# Create boxplots using SPSS

A large university reports the percentage of the entering Freshman class graduating on time in each of 8 years from each of 6 separate colleges which make up the university. The years cover a period of war protest and other upheavals that may have disrupted some student's education plans.[1]

The resulting dataset includes 48 observations and 2 variables:

• College: college ID number

### Dataset

• an SPSS version of the dataset is available on your class website: graduation.sav

Open the dataset in the SPSS data editor.

The following instructions are based on the student version of PASW (SPSS) version 18.

### Calculate descriptive statistics by college

Use the Explore analysis to calculate the mean and standard deviation, and the five-number summary, separately for each of the colleges:

• Click Analyze > Descriptive Statistics > Explore....

The Explore dialog displays.

• Move the "Percent Graduating on Time" variable from the lefthand box to the Dependent List box.
• Move the "College" variable from the lefthand box to the Factor List box, as we want the statistics calculated for each value (factor) of the "College" variable.
• Click the Statistics button.
• Check Descriptives and Percentiles.
• Click Continue.

Although you could create the boxplots along with the summary statistics, instructions for doing so using the Chart Builder are provided below.

• In the Display area of the Explore dialog box, select Statistics (moving the selection from Both).
• Click OK.

A number of tables are created in the output window, containing a number of statistics for each of the colleges, many more than you need.

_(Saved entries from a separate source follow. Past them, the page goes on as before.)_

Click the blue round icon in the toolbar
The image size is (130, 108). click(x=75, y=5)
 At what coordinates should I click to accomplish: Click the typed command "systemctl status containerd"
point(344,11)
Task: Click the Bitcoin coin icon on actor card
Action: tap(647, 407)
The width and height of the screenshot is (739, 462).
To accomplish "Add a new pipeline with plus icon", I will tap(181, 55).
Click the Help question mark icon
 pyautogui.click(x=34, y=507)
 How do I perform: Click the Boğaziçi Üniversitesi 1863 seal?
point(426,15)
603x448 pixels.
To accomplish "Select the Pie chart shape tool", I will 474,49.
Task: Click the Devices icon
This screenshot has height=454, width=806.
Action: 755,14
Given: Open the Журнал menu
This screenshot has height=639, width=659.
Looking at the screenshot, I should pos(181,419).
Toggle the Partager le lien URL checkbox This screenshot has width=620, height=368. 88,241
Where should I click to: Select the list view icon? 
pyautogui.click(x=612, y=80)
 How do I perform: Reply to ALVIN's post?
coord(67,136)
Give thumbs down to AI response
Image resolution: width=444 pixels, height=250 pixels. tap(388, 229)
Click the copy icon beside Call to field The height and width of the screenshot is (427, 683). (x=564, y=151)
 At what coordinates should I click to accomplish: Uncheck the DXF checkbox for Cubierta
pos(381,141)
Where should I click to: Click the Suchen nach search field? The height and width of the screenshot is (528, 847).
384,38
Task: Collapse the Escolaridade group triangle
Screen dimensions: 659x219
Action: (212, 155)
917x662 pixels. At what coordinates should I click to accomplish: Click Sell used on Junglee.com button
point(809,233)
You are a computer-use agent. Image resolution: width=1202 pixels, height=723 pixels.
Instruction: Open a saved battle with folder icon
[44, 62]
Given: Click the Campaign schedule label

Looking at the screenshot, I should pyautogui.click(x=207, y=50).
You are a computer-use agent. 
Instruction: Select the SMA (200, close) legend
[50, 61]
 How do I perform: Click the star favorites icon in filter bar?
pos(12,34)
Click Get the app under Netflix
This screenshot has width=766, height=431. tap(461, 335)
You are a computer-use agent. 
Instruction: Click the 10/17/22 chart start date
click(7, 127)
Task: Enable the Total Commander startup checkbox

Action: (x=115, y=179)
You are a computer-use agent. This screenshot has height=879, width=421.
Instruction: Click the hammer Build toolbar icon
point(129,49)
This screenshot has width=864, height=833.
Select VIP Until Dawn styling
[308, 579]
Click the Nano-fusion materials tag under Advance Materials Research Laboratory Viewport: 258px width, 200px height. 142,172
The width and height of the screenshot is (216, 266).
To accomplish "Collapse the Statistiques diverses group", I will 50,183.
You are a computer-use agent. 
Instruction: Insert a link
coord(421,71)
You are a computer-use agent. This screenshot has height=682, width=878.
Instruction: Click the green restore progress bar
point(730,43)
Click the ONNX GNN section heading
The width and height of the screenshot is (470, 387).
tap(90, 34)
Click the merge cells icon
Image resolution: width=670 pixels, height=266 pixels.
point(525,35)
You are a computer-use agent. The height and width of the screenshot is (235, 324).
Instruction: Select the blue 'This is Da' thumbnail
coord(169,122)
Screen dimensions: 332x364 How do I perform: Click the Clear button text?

In the tables find (and highlight on a printout) the mean and standard deviation, and the numbers which make up the five-number summary.

### Create side-by-side boxplots

Use the Chart Builder to create the boxplots:

• Click Graphs > Chart Builder....
• Note that the variables in graduation.sav are appropriately defined; click OK in the Chart Builder warning dialog, if it displays.

The Chart Builder dialog box displays:

• In the Gallery area at the bottom of the box, select Boxplot from the listing.
• Select the left-most picture of boxplots (Simple Boxplot) and drag it to the large chart preview window.

A crude preview displays and the Element Properties window opens.

• To create a boxplot for each value of the College variable, click and drag the "College" variable (from the list on the left) to the X-Axis? box at the bottom of the preview window.

Don't worry that the preview graph fails to represent your data. The preview is based on example data.

• To add the variable of interest, click and drag the "% Graduating on Time" variable (from the list on the left) to the Y-Axis? box on the left side of the preview window.

The side-by-side boxplots are now ready to be created.

• At the bottom of the Chart Builder dialog box, click OK.

The Chart Builder dialog box closes and SPSS activates the Output window to display the boxplots.

To make adjustments to the resulting boxplots, double-click the graph displayed in the output window.

The Chart Editor displays, which includes many options for customizing a graph.

• Select Options > Title.

A title is added to the graph with the word "Title".

• Click on the word "Title" to highlight the title box; click on the word "Title", again, to begin editing.
• Enter the title text in the newly added titling area.
• Press enter on your keyboard to add the title to the graph.

As the boxes are rather short, and there is a lot of white space on the graph, let's adjust the scale of the y-axis.

• Select Edit > Select Y Axis.

A Properties box displays.

• Select the Scale tab from the tab bar at top.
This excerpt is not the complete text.